WHAT YOU HAVE TO DO - Rewrite everything from the line containing "You are a computer-use agent. 1000x630" down to the line containing "[x=621, y=239]", swapping "GUI agent" for "desktop agent" and keeping everything else the same.

Part of a data file
▼
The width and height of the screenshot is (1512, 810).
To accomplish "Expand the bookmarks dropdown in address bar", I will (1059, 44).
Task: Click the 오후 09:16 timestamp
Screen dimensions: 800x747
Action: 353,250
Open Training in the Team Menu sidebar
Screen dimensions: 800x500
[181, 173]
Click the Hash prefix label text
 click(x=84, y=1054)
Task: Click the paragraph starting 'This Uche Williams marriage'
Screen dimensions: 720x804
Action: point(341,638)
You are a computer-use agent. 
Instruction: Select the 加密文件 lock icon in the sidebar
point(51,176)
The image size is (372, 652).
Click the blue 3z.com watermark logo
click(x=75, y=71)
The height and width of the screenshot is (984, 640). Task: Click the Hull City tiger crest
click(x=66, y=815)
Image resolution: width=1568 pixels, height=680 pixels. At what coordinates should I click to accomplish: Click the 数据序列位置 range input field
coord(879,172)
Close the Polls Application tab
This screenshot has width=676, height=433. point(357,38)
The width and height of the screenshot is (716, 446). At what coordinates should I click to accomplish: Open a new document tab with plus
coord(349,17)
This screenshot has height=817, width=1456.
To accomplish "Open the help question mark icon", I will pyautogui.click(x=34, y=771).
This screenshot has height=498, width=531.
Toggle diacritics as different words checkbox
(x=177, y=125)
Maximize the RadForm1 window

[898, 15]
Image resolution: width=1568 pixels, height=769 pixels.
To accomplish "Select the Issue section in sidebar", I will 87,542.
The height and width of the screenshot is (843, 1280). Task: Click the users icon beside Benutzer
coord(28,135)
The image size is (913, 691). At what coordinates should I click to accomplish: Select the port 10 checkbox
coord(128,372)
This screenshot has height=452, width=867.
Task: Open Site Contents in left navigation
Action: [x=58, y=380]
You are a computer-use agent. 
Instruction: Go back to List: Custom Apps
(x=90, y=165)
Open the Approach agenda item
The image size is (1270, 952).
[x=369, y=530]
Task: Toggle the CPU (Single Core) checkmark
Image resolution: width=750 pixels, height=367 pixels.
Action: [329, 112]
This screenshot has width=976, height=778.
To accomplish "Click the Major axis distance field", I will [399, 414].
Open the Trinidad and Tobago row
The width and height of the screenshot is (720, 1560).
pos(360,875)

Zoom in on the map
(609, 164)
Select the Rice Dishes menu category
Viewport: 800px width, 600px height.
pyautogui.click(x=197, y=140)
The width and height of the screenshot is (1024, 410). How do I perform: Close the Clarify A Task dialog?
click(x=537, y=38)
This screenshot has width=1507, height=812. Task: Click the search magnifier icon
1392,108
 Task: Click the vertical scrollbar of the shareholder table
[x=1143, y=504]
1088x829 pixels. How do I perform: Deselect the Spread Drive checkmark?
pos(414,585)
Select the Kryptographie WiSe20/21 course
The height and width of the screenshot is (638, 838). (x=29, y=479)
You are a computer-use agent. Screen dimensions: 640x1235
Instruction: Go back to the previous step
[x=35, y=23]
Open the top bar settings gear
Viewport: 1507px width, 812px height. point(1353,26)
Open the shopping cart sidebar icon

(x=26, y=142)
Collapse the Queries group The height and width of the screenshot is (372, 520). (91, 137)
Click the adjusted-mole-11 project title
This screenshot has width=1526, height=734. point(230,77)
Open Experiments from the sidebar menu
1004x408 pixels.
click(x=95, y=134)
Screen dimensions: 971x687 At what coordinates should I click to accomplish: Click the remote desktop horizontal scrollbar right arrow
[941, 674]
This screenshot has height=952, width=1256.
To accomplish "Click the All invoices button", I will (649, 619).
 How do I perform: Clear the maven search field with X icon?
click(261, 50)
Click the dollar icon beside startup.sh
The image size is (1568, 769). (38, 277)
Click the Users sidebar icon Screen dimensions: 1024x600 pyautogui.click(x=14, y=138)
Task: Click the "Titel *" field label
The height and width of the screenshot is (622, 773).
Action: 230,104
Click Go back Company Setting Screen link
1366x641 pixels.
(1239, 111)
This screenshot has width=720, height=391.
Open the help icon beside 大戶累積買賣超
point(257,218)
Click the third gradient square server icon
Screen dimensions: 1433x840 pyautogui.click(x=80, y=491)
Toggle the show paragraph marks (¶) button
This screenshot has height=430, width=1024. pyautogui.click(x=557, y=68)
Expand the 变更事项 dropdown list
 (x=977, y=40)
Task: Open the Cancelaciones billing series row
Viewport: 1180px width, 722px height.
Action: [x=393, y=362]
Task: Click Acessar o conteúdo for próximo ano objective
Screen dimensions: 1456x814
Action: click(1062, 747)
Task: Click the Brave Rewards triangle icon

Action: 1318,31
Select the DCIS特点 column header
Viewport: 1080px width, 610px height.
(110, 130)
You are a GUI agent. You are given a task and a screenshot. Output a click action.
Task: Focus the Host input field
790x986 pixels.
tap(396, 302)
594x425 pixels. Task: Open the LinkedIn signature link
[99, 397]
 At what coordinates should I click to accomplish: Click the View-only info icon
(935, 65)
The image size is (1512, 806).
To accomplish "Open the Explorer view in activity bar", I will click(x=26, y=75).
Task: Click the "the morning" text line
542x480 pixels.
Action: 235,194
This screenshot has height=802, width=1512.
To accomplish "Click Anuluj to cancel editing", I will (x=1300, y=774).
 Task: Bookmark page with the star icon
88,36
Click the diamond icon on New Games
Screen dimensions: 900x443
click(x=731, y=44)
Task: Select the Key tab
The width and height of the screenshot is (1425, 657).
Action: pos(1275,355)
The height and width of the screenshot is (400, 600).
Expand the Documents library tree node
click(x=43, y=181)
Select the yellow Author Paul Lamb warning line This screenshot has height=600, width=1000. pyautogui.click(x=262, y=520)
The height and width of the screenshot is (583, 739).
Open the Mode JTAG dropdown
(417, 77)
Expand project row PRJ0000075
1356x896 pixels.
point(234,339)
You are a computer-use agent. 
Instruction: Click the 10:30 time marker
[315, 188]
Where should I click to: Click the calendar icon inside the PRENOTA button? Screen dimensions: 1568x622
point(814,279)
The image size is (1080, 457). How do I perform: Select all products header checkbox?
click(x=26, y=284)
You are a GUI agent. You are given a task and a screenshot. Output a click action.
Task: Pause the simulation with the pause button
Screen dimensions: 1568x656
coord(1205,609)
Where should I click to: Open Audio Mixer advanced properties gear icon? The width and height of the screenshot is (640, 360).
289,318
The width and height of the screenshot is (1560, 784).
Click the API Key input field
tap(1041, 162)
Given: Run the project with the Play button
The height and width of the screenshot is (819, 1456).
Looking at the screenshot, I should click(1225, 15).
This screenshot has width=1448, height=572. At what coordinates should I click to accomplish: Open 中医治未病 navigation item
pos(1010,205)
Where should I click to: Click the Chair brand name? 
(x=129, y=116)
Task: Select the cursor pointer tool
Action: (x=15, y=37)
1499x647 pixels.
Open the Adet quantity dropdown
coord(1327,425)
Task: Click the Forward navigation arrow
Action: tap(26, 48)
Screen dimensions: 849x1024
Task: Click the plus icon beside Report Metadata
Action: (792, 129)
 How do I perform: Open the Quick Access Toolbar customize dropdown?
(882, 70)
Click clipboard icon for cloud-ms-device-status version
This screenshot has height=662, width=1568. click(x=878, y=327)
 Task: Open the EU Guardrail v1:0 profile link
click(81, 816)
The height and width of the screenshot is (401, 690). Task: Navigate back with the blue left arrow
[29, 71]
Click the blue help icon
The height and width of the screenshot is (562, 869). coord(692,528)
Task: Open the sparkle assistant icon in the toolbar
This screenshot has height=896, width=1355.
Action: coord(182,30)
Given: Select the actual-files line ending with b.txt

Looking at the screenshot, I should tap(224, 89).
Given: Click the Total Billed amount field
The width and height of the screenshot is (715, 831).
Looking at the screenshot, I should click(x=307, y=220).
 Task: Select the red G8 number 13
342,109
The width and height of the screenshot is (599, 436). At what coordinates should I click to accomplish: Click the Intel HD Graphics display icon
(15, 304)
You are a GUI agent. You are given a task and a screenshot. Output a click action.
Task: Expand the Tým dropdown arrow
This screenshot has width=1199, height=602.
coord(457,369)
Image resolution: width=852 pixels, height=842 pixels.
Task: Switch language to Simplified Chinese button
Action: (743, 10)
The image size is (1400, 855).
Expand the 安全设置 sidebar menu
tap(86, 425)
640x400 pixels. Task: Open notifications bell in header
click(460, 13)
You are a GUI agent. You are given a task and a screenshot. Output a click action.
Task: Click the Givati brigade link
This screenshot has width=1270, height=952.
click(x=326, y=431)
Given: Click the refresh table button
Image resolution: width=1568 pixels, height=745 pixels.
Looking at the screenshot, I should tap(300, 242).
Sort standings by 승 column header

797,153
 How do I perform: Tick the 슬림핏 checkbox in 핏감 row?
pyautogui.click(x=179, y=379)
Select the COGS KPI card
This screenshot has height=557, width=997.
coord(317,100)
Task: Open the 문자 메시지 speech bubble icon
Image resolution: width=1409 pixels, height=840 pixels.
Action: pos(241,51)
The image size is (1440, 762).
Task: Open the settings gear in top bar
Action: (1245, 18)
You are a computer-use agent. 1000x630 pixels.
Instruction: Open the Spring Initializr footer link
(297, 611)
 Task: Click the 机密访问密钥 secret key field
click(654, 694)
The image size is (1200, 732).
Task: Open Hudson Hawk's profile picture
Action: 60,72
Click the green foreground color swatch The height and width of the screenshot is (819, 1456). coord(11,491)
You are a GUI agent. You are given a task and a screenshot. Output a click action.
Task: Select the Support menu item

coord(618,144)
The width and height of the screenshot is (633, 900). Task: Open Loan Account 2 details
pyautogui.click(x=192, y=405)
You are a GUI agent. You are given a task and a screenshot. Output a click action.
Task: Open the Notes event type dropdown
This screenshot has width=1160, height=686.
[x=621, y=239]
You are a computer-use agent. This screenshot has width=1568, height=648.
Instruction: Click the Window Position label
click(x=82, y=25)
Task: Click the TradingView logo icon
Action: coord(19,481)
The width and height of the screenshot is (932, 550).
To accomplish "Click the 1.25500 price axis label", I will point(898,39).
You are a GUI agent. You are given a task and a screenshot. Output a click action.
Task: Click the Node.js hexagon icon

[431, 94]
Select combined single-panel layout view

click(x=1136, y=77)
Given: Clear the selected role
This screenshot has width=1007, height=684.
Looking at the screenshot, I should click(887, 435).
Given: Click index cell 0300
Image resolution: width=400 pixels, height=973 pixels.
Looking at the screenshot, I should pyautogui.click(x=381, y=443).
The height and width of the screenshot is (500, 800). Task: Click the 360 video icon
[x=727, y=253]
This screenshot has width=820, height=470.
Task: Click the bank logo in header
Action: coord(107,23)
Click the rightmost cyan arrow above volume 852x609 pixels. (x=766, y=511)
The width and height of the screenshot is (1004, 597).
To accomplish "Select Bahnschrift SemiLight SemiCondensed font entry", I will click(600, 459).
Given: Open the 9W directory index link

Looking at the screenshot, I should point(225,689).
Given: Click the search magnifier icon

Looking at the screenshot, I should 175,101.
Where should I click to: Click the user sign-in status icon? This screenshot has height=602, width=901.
▲
ANSWER IN FULL -
You are a computer-use agent. 1000x630 pixels.
Instruction: Open the Spring Initializr footer link
(297, 611)
 Task: Click the 机密访问密钥 secret key field
click(654, 694)
The image size is (1200, 732).
Task: Open Hudson Hawk's profile picture
Action: 60,72
Click the green foreground color swatch The height and width of the screenshot is (819, 1456). coord(11,491)
You are a desktop agent. You are given a task and a screenshot. Output a click action.
Task: Select the Support menu item

coord(618,144)
The width and height of the screenshot is (633, 900). Task: Open Loan Account 2 details
pyautogui.click(x=192, y=405)
You are a desktop agent. You are given a task and a screenshot. Output a click action.
Task: Open the Notes event type dropdown
This screenshot has width=1160, height=686.
[x=621, y=239]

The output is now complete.